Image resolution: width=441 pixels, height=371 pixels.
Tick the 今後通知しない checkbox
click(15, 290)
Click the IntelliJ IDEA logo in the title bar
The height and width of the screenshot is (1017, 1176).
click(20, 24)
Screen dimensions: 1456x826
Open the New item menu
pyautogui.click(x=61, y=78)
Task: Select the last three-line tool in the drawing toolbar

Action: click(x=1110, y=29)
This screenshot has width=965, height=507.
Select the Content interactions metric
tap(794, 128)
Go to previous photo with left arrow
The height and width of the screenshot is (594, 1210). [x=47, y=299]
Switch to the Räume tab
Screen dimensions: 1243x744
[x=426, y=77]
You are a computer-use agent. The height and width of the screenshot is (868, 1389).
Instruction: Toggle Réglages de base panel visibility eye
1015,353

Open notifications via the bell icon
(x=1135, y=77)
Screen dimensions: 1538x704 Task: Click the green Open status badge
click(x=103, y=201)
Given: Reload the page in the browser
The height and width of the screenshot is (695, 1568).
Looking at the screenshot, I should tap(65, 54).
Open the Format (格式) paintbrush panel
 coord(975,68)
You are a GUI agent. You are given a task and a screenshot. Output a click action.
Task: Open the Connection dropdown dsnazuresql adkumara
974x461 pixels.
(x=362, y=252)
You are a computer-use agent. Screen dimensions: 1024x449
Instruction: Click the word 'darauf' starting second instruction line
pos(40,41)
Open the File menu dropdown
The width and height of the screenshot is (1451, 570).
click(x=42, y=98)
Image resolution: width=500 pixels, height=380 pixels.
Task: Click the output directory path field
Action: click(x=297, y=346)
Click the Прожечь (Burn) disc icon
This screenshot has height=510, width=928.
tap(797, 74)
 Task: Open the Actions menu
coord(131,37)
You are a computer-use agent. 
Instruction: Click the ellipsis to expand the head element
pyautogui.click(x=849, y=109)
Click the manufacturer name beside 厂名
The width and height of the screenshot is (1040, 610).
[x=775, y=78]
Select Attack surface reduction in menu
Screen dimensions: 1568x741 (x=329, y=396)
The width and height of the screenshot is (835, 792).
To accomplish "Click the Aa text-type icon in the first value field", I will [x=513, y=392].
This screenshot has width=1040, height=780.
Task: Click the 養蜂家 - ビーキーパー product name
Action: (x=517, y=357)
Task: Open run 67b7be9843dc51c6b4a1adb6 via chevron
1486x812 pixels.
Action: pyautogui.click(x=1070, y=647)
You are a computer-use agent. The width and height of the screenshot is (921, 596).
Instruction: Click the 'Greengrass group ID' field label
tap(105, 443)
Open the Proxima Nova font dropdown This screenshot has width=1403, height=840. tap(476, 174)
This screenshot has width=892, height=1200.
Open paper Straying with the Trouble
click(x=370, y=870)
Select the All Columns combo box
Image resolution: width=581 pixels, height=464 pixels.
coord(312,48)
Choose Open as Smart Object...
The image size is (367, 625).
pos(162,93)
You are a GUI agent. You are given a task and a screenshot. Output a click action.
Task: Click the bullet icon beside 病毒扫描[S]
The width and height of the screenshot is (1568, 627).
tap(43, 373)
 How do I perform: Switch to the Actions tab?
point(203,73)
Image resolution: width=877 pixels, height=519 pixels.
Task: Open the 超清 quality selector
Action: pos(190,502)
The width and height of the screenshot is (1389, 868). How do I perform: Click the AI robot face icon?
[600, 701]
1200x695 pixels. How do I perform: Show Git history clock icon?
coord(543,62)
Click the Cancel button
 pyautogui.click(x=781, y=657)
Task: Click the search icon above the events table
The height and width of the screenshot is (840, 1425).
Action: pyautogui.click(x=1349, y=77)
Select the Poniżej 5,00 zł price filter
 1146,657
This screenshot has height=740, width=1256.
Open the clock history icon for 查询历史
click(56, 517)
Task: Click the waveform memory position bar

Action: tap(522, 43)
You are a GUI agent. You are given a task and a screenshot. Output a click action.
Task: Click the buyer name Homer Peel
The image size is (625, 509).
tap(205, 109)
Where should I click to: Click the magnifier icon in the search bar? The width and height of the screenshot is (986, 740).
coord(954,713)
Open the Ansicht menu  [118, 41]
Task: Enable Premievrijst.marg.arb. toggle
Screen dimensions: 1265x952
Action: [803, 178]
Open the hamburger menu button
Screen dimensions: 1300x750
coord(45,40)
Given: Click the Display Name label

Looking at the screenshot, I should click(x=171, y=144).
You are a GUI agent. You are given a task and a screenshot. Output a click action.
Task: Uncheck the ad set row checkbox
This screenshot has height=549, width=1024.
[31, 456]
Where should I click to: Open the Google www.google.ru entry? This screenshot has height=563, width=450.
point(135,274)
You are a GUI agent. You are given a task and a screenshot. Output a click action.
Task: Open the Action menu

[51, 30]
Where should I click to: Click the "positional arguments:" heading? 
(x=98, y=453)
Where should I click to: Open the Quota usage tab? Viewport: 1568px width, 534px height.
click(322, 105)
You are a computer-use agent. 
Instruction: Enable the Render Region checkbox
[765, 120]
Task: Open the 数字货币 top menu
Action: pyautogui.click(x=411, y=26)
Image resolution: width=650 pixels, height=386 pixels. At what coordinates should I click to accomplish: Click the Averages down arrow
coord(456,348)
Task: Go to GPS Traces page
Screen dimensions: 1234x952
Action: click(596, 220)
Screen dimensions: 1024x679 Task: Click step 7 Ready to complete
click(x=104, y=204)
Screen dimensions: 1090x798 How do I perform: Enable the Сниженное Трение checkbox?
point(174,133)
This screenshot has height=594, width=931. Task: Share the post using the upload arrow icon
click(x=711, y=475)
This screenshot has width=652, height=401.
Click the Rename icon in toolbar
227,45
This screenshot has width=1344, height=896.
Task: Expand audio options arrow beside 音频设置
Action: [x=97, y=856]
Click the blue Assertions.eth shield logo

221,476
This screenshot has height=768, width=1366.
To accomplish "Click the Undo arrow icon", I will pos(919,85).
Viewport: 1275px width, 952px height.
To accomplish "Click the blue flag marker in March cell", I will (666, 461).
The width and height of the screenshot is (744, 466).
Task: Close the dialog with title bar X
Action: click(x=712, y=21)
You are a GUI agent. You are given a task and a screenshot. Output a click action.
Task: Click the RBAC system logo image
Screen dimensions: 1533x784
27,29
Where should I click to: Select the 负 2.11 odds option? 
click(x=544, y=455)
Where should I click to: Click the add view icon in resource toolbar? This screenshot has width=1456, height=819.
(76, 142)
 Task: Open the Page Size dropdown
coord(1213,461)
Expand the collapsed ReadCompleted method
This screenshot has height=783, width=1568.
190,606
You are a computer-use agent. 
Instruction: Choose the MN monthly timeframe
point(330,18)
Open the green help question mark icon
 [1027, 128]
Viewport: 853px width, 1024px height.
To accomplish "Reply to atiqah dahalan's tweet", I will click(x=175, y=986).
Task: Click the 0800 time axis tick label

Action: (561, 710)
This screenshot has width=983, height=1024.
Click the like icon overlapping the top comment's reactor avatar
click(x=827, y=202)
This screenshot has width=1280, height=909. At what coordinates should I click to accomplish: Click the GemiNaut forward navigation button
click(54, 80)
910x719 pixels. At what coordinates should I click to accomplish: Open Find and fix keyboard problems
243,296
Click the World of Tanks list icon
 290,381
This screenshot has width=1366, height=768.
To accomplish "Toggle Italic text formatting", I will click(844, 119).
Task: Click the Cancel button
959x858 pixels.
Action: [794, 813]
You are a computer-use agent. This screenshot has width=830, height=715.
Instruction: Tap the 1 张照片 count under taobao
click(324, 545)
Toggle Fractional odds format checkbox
■ ■ ■ ■ ■
### The problem
Reproduce all of the material above word for word, from the first line to the last.

### Full answer
Image resolution: width=441 pixels, height=371 pixels.
Tick the 今後通知しない checkbox
click(15, 290)
Click the IntelliJ IDEA logo in the title bar
The height and width of the screenshot is (1017, 1176).
click(20, 24)
Screen dimensions: 1456x826
Open the New item menu
pyautogui.click(x=61, y=78)
Task: Select the last three-line tool in the drawing toolbar

Action: click(x=1110, y=29)
This screenshot has width=965, height=507.
Select the Content interactions metric
tap(794, 128)
Go to previous photo with left arrow
The height and width of the screenshot is (594, 1210). [x=47, y=299]
Switch to the Räume tab
Screen dimensions: 1243x744
[x=426, y=77]
You are a computer-use agent. The height and width of the screenshot is (868, 1389).
Instruction: Toggle Réglages de base panel visibility eye
1015,353

Open notifications via the bell icon
(x=1135, y=77)
Screen dimensions: 1538x704 Task: Click the green Open status badge
click(x=103, y=201)
Given: Reload the page in the browser
The height and width of the screenshot is (695, 1568).
Looking at the screenshot, I should tap(65, 54).
Open the Format (格式) paintbrush panel
 coord(975,68)
You are a GUI agent. You are given a task and a screenshot. Output a click action.
Task: Open the Connection dropdown dsnazuresql adkumara
974x461 pixels.
(x=362, y=252)
You are a computer-use agent. Screen dimensions: 1024x449
Instruction: Click the word 'darauf' starting second instruction line
pos(40,41)
Open the File menu dropdown
The width and height of the screenshot is (1451, 570).
click(x=42, y=98)
Image resolution: width=500 pixels, height=380 pixels.
Task: Click the output directory path field
Action: click(x=297, y=346)
Click the Прожечь (Burn) disc icon
This screenshot has height=510, width=928.
tap(797, 74)
 Task: Open the Actions menu
coord(131,37)
You are a computer-use agent. 
Instruction: Click the ellipsis to expand the head element
pyautogui.click(x=849, y=109)
Click the manufacturer name beside 厂名
The width and height of the screenshot is (1040, 610).
[x=775, y=78]
Select Attack surface reduction in menu
Screen dimensions: 1568x741 (x=329, y=396)
The width and height of the screenshot is (835, 792).
To accomplish "Click the Aa text-type icon in the first value field", I will [x=513, y=392].
This screenshot has width=1040, height=780.
Task: Click the 養蜂家 - ビーキーパー product name
Action: (x=517, y=357)
Task: Open run 67b7be9843dc51c6b4a1adb6 via chevron
1486x812 pixels.
Action: pyautogui.click(x=1070, y=647)
You are a computer-use agent. The width and height of the screenshot is (921, 596).
Instruction: Click the 'Greengrass group ID' field label
tap(105, 443)
Open the Proxima Nova font dropdown This screenshot has width=1403, height=840. tap(476, 174)
This screenshot has width=892, height=1200.
Open paper Straying with the Trouble
click(x=370, y=870)
Select the All Columns combo box
Image resolution: width=581 pixels, height=464 pixels.
coord(312,48)
Choose Open as Smart Object...
The image size is (367, 625).
pos(162,93)
You are a GUI agent. You are given a task and a screenshot. Output a click action.
Task: Click the bullet icon beside 病毒扫描[S]
The width and height of the screenshot is (1568, 627).
tap(43, 373)
 How do I perform: Switch to the Actions tab?
point(203,73)
Image resolution: width=877 pixels, height=519 pixels.
Task: Open the 超清 quality selector
Action: pos(190,502)
The width and height of the screenshot is (1389, 868). How do I perform: Click the AI robot face icon?
[600, 701]
1200x695 pixels. How do I perform: Show Git history clock icon?
coord(543,62)
Click the Cancel button
 pyautogui.click(x=781, y=657)
Task: Click the search icon above the events table
The height and width of the screenshot is (840, 1425).
Action: pyautogui.click(x=1349, y=77)
Select the Poniżej 5,00 zł price filter
 1146,657
This screenshot has height=740, width=1256.
Open the clock history icon for 查询历史
click(56, 517)
Task: Click the waveform memory position bar

Action: tap(522, 43)
You are a GUI agent. You are given a task and a screenshot. Output a click action.
Task: Click the buyer name Homer Peel
The image size is (625, 509).
tap(205, 109)
Where should I click to: Click the magnifier icon in the search bar? The width and height of the screenshot is (986, 740).
coord(954,713)
Open the Ansicht menu  [118, 41]
Task: Enable Premievrijst.marg.arb. toggle
Screen dimensions: 1265x952
Action: [803, 178]
Open the hamburger menu button
Screen dimensions: 1300x750
coord(45,40)
Given: Click the Display Name label

Looking at the screenshot, I should click(x=171, y=144).
You are a GUI agent. You are given a task and a screenshot. Output a click action.
Task: Uncheck the ad set row checkbox
This screenshot has height=549, width=1024.
[31, 456]
Where should I click to: Open the Google www.google.ru entry? This screenshot has height=563, width=450.
point(135,274)
You are a GUI agent. You are given a task and a screenshot. Output a click action.
Task: Open the Action menu

[51, 30]
Where should I click to: Click the "positional arguments:" heading? 
(x=98, y=453)
Where should I click to: Open the Quota usage tab? Viewport: 1568px width, 534px height.
click(322, 105)
You are a computer-use agent. 
Instruction: Enable the Render Region checkbox
[765, 120]
Task: Open the 数字货币 top menu
Action: pyautogui.click(x=411, y=26)
Image resolution: width=650 pixels, height=386 pixels. At what coordinates should I click to accomplish: Click the Averages down arrow
coord(456,348)
Task: Go to GPS Traces page
Screen dimensions: 1234x952
Action: click(596, 220)
Screen dimensions: 1024x679 Task: Click step 7 Ready to complete
click(x=104, y=204)
Screen dimensions: 1090x798 How do I perform: Enable the Сниженное Трение checkbox?
point(174,133)
This screenshot has height=594, width=931. Task: Share the post using the upload arrow icon
click(x=711, y=475)
This screenshot has width=652, height=401.
Click the Rename icon in toolbar
227,45
This screenshot has width=1344, height=896.
Task: Expand audio options arrow beside 音频设置
Action: [x=97, y=856]
Click the blue Assertions.eth shield logo

221,476
This screenshot has height=768, width=1366.
To accomplish "Click the Undo arrow icon", I will pos(919,85).
Viewport: 1275px width, 952px height.
To accomplish "Click the blue flag marker in March cell", I will (666, 461).
The width and height of the screenshot is (744, 466).
Task: Close the dialog with title bar X
Action: click(x=712, y=21)
You are a GUI agent. You are given a task and a screenshot. Output a click action.
Task: Click the RBAC system logo image
Screen dimensions: 1533x784
27,29
Where should I click to: Select the 负 2.11 odds option? 
click(x=544, y=455)
Where should I click to: Click the add view icon in resource toolbar? This screenshot has width=1456, height=819.
(76, 142)
 Task: Open the Page Size dropdown
coord(1213,461)
Expand the collapsed ReadCompleted method
This screenshot has height=783, width=1568.
190,606
You are a computer-use agent. 
Instruction: Choose the MN monthly timeframe
point(330,18)
Open the green help question mark icon
 [1027, 128]
Viewport: 853px width, 1024px height.
To accomplish "Reply to atiqah dahalan's tweet", I will click(x=175, y=986).
Task: Click the 0800 time axis tick label

Action: (561, 710)
This screenshot has width=983, height=1024.
Click the like icon overlapping the top comment's reactor avatar
click(x=827, y=202)
This screenshot has width=1280, height=909. At what coordinates should I click to accomplish: Click the GemiNaut forward navigation button
click(54, 80)
910x719 pixels. At what coordinates should I click to accomplish: Open Find and fix keyboard problems
243,296
Click the World of Tanks list icon
 290,381
This screenshot has width=1366, height=768.
To accomplish "Toggle Italic text formatting", I will click(844, 119).
Task: Click the Cancel button
959x858 pixels.
Action: [794, 813]
You are a computer-use agent. This screenshot has width=830, height=715.
Instruction: Tap the 1 张照片 count under taobao
click(324, 545)
Toggle Fractional odds format checkbox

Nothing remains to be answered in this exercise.